As of today, the US has 143,055 cases and 2,513 deaths, including 132 in California and 48 in the Bay Area.

(Getty Images)

He said last week that he was taking the advice of health authorities in California when it comes to social distancing and that the response to the coronavirus had lessons on how we should respond to climate change.

He said: ”I’ve been trying to be careful as a good citizen to make sure that [I’m] not getting infected and infecting other people.

“I was talking to an old friend of mine who’s a conservative Republican this morning. I said to him, ‘Mike, does the coronavirus pandemic show you that denying science and not preparing for things that scientists tell you are overwhelmingly likely or inevitable is a gigantic mistake?’ Silence at the end of the line from him.

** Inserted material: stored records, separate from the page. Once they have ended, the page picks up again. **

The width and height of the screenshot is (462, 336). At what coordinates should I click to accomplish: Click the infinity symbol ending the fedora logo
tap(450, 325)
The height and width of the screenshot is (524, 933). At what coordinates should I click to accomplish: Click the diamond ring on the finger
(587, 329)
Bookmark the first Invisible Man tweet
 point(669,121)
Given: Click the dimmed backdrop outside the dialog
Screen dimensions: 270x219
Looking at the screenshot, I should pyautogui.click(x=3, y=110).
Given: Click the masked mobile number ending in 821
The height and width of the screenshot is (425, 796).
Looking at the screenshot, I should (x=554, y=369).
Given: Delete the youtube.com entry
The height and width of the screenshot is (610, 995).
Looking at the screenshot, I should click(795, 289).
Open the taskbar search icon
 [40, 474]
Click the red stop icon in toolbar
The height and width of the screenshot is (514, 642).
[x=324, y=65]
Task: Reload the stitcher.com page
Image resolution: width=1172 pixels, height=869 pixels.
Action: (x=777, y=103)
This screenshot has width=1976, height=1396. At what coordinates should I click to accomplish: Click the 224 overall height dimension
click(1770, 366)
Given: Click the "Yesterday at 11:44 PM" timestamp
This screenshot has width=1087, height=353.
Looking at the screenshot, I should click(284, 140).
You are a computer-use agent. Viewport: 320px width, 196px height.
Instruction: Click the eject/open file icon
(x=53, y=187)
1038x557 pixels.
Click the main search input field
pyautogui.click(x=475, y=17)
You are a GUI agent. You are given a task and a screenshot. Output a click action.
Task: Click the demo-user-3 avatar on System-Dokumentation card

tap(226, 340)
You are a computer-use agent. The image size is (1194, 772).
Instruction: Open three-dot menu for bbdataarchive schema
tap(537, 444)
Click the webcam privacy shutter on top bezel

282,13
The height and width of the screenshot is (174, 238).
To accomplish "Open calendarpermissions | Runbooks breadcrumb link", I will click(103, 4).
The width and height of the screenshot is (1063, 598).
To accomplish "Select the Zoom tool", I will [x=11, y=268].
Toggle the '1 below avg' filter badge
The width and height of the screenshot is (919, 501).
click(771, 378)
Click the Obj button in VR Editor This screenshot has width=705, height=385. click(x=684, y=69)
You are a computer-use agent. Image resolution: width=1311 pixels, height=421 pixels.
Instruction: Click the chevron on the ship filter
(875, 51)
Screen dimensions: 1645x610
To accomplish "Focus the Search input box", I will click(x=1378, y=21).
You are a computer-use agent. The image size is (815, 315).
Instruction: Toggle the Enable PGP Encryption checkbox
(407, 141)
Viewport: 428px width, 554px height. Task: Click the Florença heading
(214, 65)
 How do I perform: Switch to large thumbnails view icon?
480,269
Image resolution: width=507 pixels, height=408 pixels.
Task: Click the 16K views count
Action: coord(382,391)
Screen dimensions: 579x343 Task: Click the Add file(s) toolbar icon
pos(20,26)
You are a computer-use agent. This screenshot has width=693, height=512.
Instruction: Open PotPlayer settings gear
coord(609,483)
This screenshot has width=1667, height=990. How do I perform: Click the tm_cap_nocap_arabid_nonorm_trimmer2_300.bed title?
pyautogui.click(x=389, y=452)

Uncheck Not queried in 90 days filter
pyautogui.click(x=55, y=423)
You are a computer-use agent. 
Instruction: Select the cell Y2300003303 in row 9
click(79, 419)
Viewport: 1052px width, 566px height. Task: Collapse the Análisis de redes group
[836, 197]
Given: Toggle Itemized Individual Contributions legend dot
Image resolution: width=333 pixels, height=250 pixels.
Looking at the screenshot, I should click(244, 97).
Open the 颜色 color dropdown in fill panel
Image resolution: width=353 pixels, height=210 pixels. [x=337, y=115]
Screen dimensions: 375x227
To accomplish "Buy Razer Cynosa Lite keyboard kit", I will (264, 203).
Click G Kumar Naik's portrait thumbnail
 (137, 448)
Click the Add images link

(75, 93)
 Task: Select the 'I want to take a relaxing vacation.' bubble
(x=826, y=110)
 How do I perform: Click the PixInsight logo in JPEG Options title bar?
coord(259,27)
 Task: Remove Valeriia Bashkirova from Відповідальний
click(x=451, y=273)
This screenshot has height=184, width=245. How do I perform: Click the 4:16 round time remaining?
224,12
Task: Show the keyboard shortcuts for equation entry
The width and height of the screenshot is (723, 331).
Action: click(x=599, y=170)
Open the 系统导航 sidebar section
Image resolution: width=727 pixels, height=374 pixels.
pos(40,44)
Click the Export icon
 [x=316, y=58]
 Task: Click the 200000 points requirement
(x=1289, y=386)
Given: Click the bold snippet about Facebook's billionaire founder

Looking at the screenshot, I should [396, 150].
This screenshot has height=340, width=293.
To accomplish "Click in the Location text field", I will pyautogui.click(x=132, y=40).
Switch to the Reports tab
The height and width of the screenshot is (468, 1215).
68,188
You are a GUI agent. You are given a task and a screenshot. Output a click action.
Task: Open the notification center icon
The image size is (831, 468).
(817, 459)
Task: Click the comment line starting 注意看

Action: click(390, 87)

“You can’t watch what’s happening with this pandemic and look at the negative response of the Trump administration and not know there’s an absolute parallel to climate where you have to be data-driven, look at the facts and act on them.

“You can’t allow political considerations to come between the facts and your responsibility to protect the health and safety of American citizens. To me, it’s completely comparable.”​

Mr Steyer’s spokesperson also pointed to other ongoing philanthropic efforts amid the outbreak.

​​These include the Beneficial State Bank, which Mr Steyer founded with his wife, which has “removed fees on many products” and offers “savings up to $200 per month for all bank clients on household expenses”.

“Tom and Kat have invested over $100 million into the bank, and of course do not profit from it” the rep said.

They are also working with ReGenesis, a community development corporation in South Carolina, “in the frontline communities where both climate and Covid19 hit disproportionately hard”.

Other actions include setting up off-season farmer’s markets at their TomKat Ranch and working with trade associations to support community banks for small businesses.

Mr Steyer said: “I have been trying as hard as possible to figure out the best way to do that in terms of giving money to specific things.

“We’re looking at $1tn response by the federal government, that is the size of what we need to see.

“The size of the problem requires federal response and the responsibility of every citizen, from my standpoint, is to push as hard as possible to make sure that response is fair to the people of the United States which is what I’ve been focusing on. To try to make sure that response treats the most vulnerable amongst us fairly.”